Forse non è superfluo sottolineare che questo processo di immedesimazione nel quadro (o meglio, di spontanea assimilazione del soggetto dell’opera nel vissuto dell’osservatore) non si potrebbe verificare se Orlando si dedicasse a raffigurare elementi meno umili di quelli che dipinge. Paradossalmente, i temi consacrati dalla tradizione simbolista e parnassiana – dagli animali esotici alle scene letterarie e mitologiche – risulterebbero meno poetici di un anonimo libro posato su una tavola di legno: non garantirebbero lo stesso grado di coinvolgimento dello spettatore, in quanto completamente estranei alla vita reale.
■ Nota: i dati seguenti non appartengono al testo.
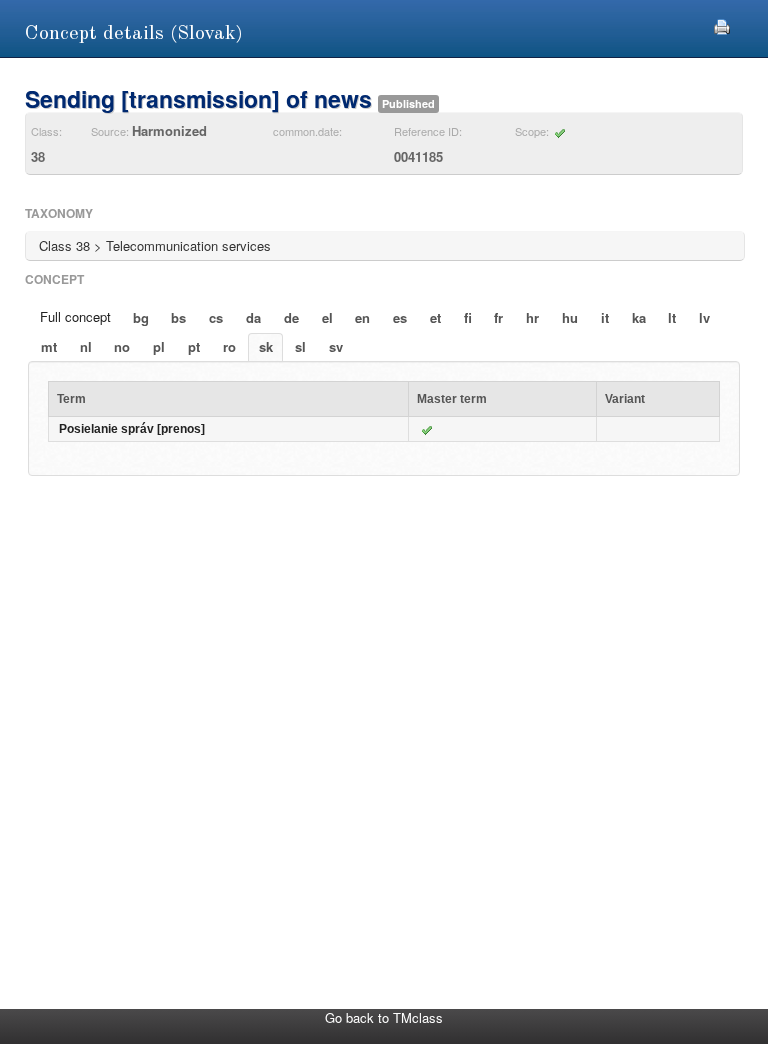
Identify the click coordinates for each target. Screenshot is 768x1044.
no (122, 346)
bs (178, 317)
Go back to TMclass (384, 1017)
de (291, 317)
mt (49, 346)
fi (468, 317)
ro (229, 346)
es (400, 317)
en (362, 317)
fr (498, 317)
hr (532, 317)
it (605, 317)
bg (141, 317)
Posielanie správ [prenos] (132, 429)
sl (300, 346)
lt (672, 317)
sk (266, 346)
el (327, 317)
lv (704, 317)
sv (336, 346)
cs (216, 317)
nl (86, 346)
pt (194, 346)
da (253, 317)
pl (159, 346)
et (435, 317)
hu (570, 317)
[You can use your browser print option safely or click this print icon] (722, 24)
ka (639, 317)
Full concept (75, 316)
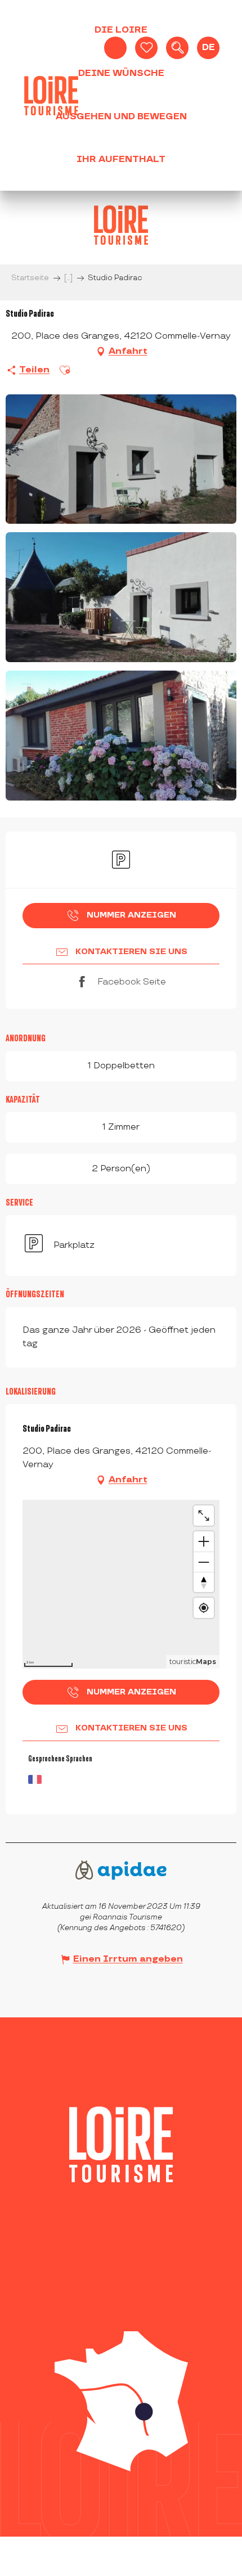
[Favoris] (146, 48)
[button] (177, 48)
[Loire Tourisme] (51, 95)
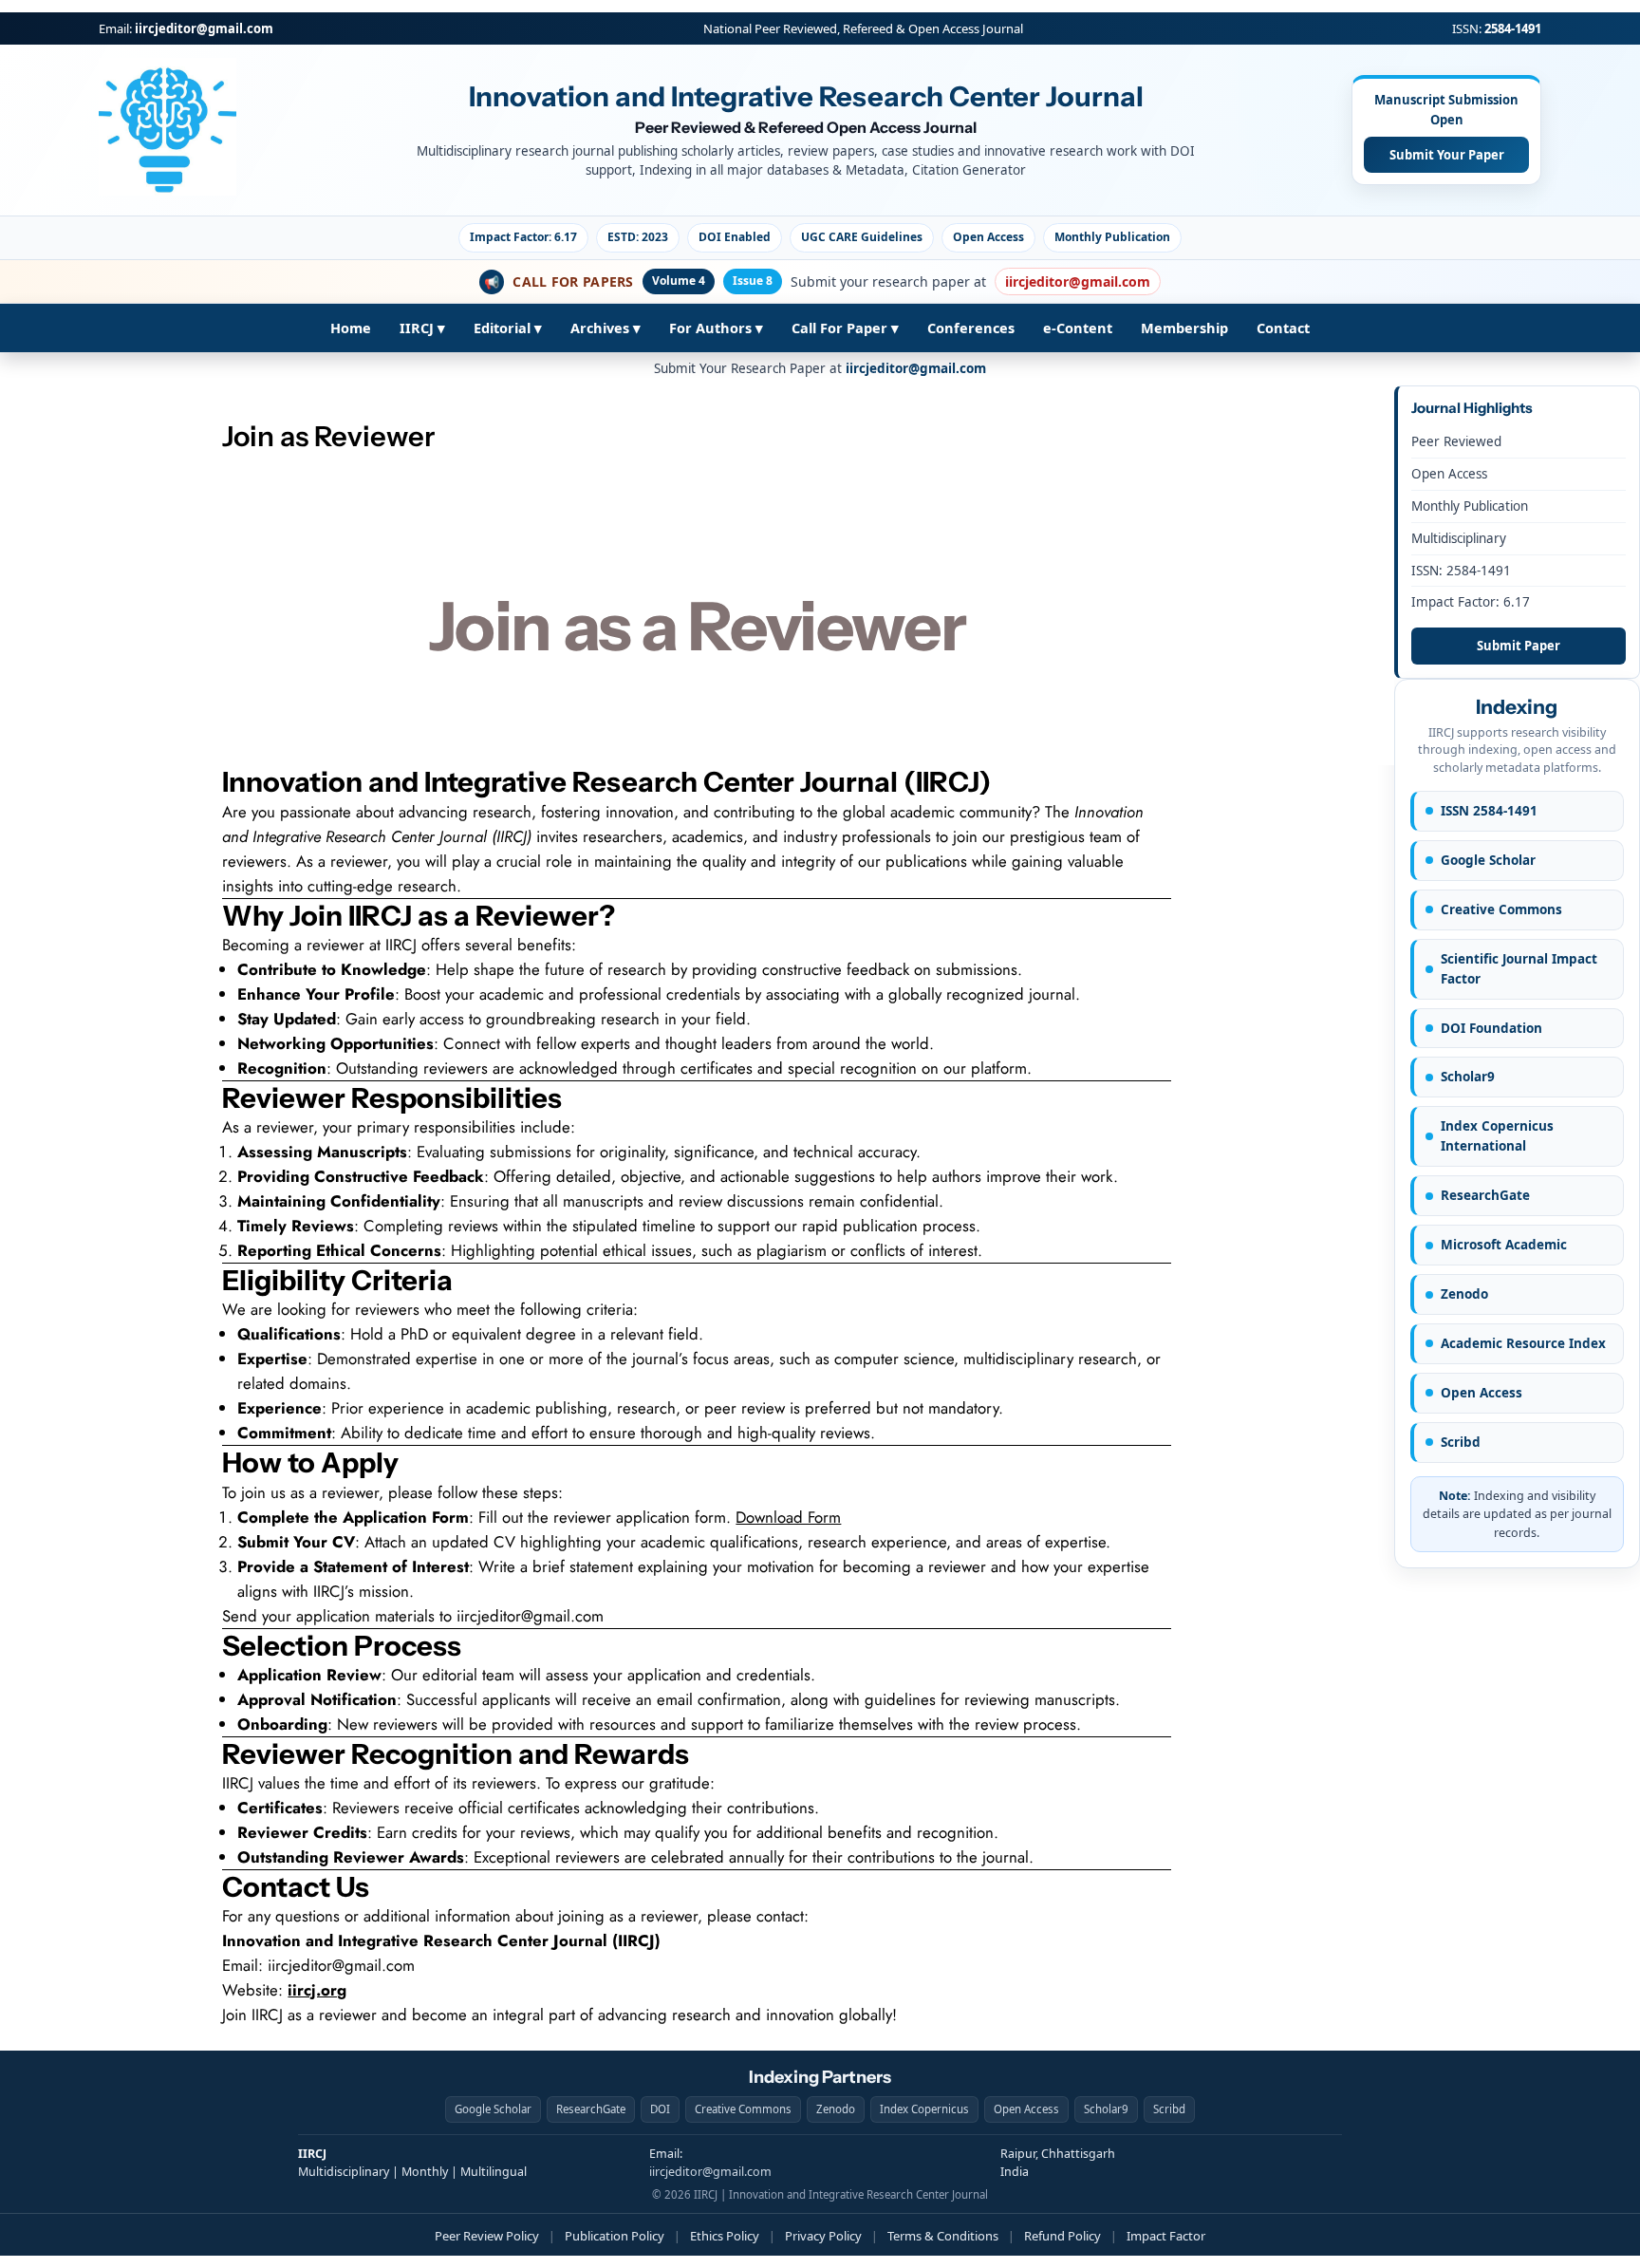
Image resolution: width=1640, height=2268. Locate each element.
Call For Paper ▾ (845, 327)
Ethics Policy (724, 2235)
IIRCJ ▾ (422, 327)
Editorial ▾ (508, 327)
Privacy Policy (823, 2235)
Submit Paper (1518, 645)
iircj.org (317, 1989)
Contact (1283, 327)
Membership (1184, 327)
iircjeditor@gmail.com (204, 28)
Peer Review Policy (487, 2235)
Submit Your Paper (1446, 154)
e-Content (1077, 327)
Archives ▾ (605, 327)
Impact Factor (1166, 2235)
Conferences (971, 327)
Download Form (788, 1517)
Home (350, 327)
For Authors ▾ (716, 327)
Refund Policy (1062, 2235)
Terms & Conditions (942, 2235)
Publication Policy (614, 2235)
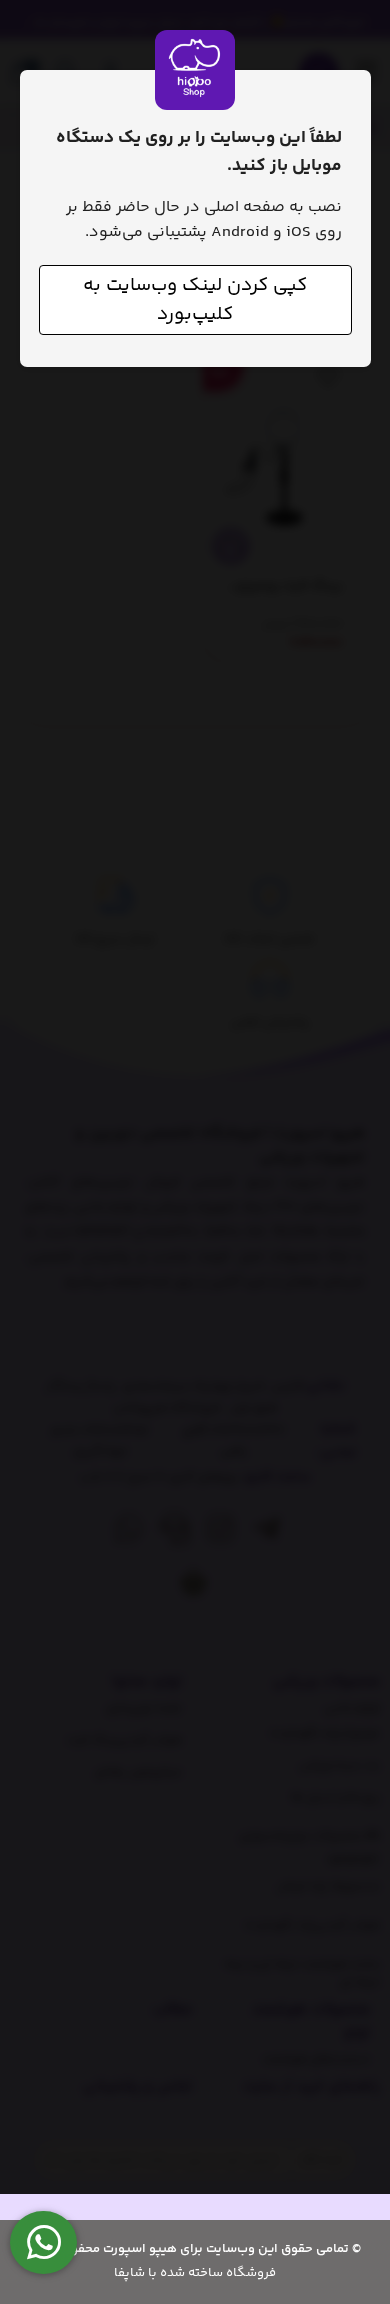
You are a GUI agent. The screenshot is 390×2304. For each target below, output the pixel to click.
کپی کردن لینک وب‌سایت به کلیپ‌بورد (195, 300)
Non solo l’impaginazione delle nature morte, ma anche quella dei paesaggi è riconducibile a strutture prese in prestito dalla poesia. Nella tendenza di Orlando a non raffigurare luoghi fortemente connotati o facilmente identificabili si può leggere un’eco del leopardiano principio della “vaghezza”: un’eccessiva precisione indebolirebbe la forza dell’evocazione. Le vedute sono spesso giocate su poche tinte ripetute all’interno della tela, la cui funzione è assimilabile a quella delle allitterazioni utilizzate dai rimatori per scandire il ritmo del verso. Talvolta le scene sono realizzate con un unico colore – per esempio il verde degli alberi – declinato in più tonalità, così da creare un sistema di richiami tra le diverse parti della composizione: un intreccio paragonabile alla trama di rime e assonanze che lega tra loro i versi di un sonetto.